(Collected data)
= = = = = = =

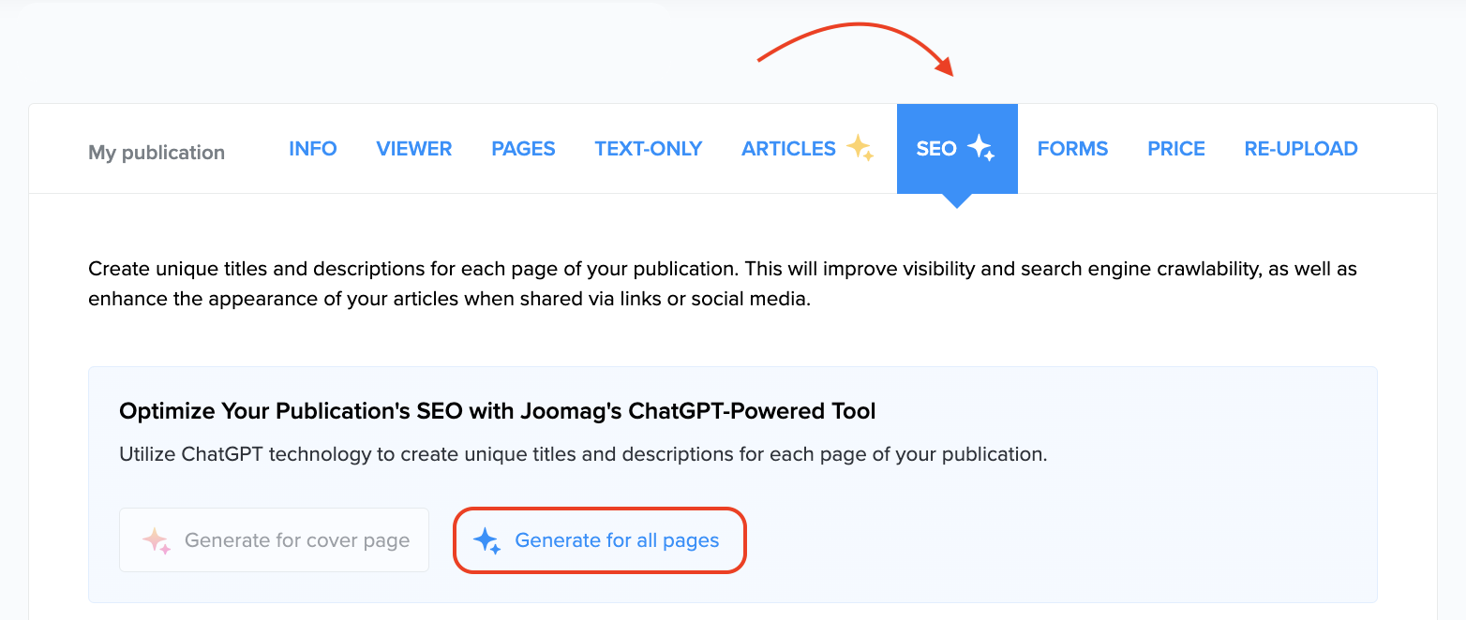Switch to the VIEWER tab
1466x620 pixels.
pos(413,149)
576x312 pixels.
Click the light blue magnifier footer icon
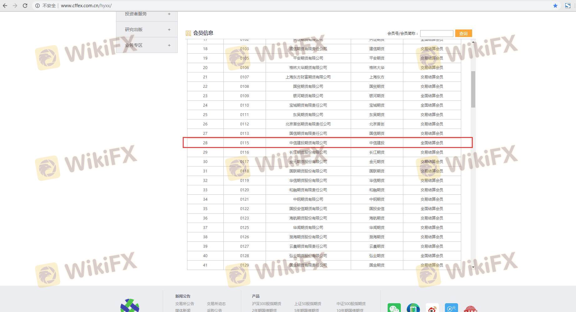point(451,308)
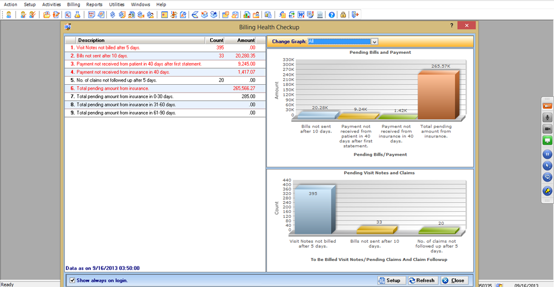Toggle the webcam button on side panel
The width and height of the screenshot is (554, 287).
tap(547, 129)
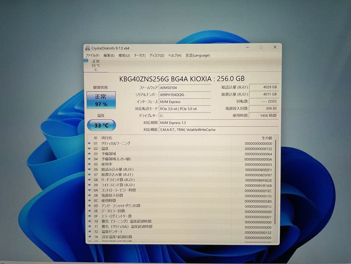Open the 言語(Language) menu
Viewport: 351px width, 264px height.
(198, 55)
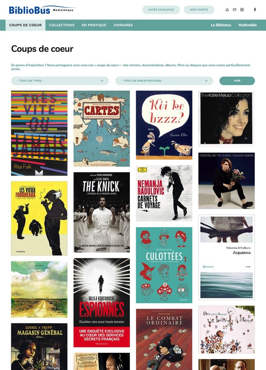This screenshot has width=266, height=370.
Task: Expand the Tous les types dropdown
Action: click(x=60, y=81)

= = = = = = =

◆ Work instruction: What you write must match, line for line, the records from the line containing "576x312 pixels." through the last line, with every picture left out.

◆ Output for this exercise:
576x312 pixels.
Click the light blue magnifier footer icon
point(451,308)
Toggle the webcam button on side panel
The width and height of the screenshot is (554, 287).
tap(547, 129)
Open the 言語(Language) menu
Viewport: 351px width, 264px height.
(198, 55)
This screenshot has width=266, height=370.
Task: Expand the Tous les types dropdown
Action: click(x=60, y=81)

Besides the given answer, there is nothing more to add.